(Juan 4) ¿CÓMO NOS las arreglaremos los cristianos para anunciar la buena noticia de Jesús a una sociedad descreída, centrada en el consumo y la comodidad, y profundamente desmoralizada? ¿Cómo decirle que Jesucristo es “en verdad la fuente de toda la santidad”? Porque también nuestro mundo, como nosotros en el pan y el vino, necesita el agua del manantial de la vida.
Acordaos del diálogo que mantiene con una mujer de Samaría; quizás ahí se nos muestre. Aquella samaritana también era una descreída, poco respetuosa, interesada sólo en su propia comodidad y poseedora de una historia de infidelidades poco común. Y, sin embargo, Jesús le mostró que en su persona se encontraba la fuente de la vida que ella, sin saberlo, anhelaba en todos sus deseos.
Jesús, reconociendo su pobreza y necesidad, le pide ayuda. No se muestra ni superior a ella, ni autosuficiente: “Dame de beber”. ¡Cuántas veces, como representantes de Cristo, nos mostramos superiores y, casi, despreciamos todo saber que no sea el nuestro!
Jesús, sin reparo ninguno, le ofrece lo más profundo de su vida, su Espíritu, el agua de la vida.
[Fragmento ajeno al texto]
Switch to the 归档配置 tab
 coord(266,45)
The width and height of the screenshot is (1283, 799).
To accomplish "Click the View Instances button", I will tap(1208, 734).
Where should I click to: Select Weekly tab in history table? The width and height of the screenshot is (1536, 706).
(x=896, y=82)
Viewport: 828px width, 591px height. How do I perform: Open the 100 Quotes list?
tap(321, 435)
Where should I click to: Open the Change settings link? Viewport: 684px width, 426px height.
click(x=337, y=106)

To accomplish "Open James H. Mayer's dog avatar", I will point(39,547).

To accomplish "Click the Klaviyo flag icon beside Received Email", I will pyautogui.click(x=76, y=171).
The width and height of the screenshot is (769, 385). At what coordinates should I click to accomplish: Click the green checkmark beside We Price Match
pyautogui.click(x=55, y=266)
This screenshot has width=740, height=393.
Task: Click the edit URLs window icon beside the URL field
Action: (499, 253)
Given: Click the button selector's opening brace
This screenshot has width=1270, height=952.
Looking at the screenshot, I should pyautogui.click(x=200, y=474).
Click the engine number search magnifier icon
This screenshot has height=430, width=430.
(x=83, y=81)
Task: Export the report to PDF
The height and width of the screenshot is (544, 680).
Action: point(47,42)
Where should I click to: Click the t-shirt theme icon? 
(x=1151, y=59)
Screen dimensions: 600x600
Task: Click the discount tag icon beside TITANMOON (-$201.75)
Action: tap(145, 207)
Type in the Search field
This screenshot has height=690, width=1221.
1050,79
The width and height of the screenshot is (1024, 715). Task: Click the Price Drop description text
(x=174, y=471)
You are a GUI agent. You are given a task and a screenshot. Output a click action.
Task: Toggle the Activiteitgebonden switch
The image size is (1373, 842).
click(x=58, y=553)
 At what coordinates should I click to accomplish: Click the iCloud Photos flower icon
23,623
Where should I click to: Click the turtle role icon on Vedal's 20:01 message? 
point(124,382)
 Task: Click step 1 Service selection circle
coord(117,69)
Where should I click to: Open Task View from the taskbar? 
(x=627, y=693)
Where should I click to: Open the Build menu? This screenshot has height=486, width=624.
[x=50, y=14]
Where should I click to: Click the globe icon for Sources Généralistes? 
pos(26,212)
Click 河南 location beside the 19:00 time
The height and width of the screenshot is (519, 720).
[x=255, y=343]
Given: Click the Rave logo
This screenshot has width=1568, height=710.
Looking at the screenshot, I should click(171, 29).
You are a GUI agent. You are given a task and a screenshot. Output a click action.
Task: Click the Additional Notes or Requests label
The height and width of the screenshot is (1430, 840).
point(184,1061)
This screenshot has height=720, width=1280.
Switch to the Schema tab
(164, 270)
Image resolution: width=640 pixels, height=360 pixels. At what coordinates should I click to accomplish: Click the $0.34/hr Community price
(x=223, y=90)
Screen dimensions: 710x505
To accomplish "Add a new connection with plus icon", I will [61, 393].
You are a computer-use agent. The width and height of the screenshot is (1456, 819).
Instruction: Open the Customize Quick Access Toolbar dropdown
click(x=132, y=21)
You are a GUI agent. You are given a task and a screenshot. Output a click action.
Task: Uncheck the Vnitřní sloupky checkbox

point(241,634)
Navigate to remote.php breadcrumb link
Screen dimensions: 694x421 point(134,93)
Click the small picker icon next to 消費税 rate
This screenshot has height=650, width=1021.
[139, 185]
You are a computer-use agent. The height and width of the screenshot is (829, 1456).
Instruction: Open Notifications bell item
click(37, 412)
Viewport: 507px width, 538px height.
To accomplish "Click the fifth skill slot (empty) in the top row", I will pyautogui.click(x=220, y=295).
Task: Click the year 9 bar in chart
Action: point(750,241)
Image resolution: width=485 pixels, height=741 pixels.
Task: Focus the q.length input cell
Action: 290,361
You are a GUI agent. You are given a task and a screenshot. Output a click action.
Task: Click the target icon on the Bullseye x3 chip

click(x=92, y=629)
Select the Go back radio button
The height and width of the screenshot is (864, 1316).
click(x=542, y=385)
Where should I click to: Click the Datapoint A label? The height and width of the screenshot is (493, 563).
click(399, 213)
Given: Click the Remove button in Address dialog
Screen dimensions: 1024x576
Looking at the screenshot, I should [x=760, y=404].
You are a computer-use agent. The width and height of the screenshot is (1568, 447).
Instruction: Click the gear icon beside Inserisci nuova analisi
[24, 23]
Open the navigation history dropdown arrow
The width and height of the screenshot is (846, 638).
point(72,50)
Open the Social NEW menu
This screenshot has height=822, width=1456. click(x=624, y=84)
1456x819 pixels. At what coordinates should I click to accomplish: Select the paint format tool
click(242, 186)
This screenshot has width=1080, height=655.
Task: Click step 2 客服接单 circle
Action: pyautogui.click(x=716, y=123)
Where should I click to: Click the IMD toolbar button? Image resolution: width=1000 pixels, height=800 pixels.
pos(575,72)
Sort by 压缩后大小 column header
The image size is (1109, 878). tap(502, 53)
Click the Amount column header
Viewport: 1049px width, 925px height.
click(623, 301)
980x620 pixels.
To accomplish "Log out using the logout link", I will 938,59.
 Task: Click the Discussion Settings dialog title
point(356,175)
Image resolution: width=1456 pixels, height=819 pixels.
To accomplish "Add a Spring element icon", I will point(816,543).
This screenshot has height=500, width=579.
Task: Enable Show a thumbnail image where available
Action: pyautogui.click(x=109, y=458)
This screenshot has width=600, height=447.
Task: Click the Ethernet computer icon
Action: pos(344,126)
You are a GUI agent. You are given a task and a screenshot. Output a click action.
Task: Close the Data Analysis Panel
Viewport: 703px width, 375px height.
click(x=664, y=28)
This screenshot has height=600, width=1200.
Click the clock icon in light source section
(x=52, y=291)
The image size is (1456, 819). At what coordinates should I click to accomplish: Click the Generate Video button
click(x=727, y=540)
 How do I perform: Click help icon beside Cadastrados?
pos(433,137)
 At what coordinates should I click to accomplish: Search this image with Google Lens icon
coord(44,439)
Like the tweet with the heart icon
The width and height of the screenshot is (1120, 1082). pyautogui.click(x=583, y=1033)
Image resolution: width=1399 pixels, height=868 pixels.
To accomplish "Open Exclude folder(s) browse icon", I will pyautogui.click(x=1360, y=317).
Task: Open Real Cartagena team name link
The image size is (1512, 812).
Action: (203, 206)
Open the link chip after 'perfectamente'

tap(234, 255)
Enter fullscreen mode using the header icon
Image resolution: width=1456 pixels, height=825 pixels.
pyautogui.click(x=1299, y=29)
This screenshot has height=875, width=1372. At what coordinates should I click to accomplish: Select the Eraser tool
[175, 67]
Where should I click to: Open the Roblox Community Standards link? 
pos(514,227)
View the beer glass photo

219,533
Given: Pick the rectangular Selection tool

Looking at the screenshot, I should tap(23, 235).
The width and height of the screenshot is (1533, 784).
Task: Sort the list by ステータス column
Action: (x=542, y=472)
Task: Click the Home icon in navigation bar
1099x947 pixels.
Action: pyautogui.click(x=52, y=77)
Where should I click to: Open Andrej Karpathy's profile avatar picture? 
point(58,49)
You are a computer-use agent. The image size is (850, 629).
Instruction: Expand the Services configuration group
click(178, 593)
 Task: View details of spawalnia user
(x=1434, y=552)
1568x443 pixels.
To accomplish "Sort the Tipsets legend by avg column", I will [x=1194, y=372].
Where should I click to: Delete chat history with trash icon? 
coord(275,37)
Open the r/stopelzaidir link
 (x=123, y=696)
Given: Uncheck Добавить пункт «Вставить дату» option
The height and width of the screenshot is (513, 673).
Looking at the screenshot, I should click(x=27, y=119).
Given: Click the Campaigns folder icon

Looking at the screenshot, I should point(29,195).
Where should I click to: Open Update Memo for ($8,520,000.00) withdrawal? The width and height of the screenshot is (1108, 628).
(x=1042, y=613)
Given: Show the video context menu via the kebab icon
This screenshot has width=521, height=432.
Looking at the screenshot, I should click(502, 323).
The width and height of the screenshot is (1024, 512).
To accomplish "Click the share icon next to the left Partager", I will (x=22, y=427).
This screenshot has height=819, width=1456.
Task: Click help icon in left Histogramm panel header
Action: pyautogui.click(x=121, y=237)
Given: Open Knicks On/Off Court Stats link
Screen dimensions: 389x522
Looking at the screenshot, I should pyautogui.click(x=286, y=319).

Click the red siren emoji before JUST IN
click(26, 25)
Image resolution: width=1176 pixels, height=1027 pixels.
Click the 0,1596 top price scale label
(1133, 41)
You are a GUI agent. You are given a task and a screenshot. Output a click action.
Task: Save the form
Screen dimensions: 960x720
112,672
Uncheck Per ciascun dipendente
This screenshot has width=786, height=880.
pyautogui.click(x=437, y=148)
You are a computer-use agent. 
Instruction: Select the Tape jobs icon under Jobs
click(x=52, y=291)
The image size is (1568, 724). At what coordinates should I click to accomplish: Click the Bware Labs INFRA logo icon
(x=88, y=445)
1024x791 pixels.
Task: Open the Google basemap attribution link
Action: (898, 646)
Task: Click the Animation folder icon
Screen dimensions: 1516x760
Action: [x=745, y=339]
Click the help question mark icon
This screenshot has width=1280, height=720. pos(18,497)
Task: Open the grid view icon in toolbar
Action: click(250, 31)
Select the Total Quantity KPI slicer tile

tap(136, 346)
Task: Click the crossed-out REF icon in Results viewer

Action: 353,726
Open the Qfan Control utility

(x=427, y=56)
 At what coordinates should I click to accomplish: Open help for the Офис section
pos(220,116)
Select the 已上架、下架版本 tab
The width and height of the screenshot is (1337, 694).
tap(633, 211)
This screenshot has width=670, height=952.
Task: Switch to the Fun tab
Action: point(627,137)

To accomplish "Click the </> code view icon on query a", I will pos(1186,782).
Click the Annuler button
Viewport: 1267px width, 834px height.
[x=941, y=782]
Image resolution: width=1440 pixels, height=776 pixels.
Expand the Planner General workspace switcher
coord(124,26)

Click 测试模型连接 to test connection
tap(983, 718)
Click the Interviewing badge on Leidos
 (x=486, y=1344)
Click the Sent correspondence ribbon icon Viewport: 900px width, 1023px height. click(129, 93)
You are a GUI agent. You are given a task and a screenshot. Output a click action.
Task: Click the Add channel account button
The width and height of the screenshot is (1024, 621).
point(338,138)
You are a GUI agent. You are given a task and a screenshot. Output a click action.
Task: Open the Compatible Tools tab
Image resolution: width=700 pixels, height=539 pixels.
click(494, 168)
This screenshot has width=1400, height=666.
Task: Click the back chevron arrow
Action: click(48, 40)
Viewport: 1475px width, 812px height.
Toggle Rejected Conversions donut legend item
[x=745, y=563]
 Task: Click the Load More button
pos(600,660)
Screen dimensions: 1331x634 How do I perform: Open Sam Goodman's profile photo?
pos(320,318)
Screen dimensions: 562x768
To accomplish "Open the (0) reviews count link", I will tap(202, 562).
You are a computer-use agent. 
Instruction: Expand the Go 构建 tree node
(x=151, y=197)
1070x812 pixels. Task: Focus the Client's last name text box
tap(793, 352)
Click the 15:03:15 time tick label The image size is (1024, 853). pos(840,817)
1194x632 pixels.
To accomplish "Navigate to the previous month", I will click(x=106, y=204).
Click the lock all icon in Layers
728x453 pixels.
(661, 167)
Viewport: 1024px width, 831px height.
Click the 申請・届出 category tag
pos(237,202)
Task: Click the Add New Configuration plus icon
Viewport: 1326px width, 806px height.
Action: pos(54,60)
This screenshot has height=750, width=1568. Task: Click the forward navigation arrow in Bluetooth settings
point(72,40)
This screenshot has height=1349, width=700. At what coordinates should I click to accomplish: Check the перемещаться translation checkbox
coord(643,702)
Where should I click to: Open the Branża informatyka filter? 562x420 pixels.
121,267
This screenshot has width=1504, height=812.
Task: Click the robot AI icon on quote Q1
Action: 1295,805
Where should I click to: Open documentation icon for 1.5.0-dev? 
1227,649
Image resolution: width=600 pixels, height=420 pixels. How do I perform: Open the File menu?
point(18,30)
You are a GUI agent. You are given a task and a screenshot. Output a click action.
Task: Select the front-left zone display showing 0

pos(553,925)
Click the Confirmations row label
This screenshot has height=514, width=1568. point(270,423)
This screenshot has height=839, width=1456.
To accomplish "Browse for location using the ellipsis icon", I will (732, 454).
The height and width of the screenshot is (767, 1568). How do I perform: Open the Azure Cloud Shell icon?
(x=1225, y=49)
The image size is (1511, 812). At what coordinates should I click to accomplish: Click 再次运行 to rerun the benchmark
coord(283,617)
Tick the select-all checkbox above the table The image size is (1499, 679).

Y nosotros, cristianos comprometidos, ofrecemos pan sin Espíritu; trabajamos por humanizar el mundo privando a los pobres de la mayor riqueza que tenemos, sin ofrecerles la fe en el Señor.
Jesús, con toda sinceridad, la pone enfrente de sus propias contradicciones; para que, desde el desierto de sus frustraciones e incoherencias, pueda acceder a la fuente del amor verdadero. Y nosotros no nos atrevemos a denunciar la idolatría del dinero, del poder, de la violencia, del consumo y del vacío que campa en nuestra vida social y política.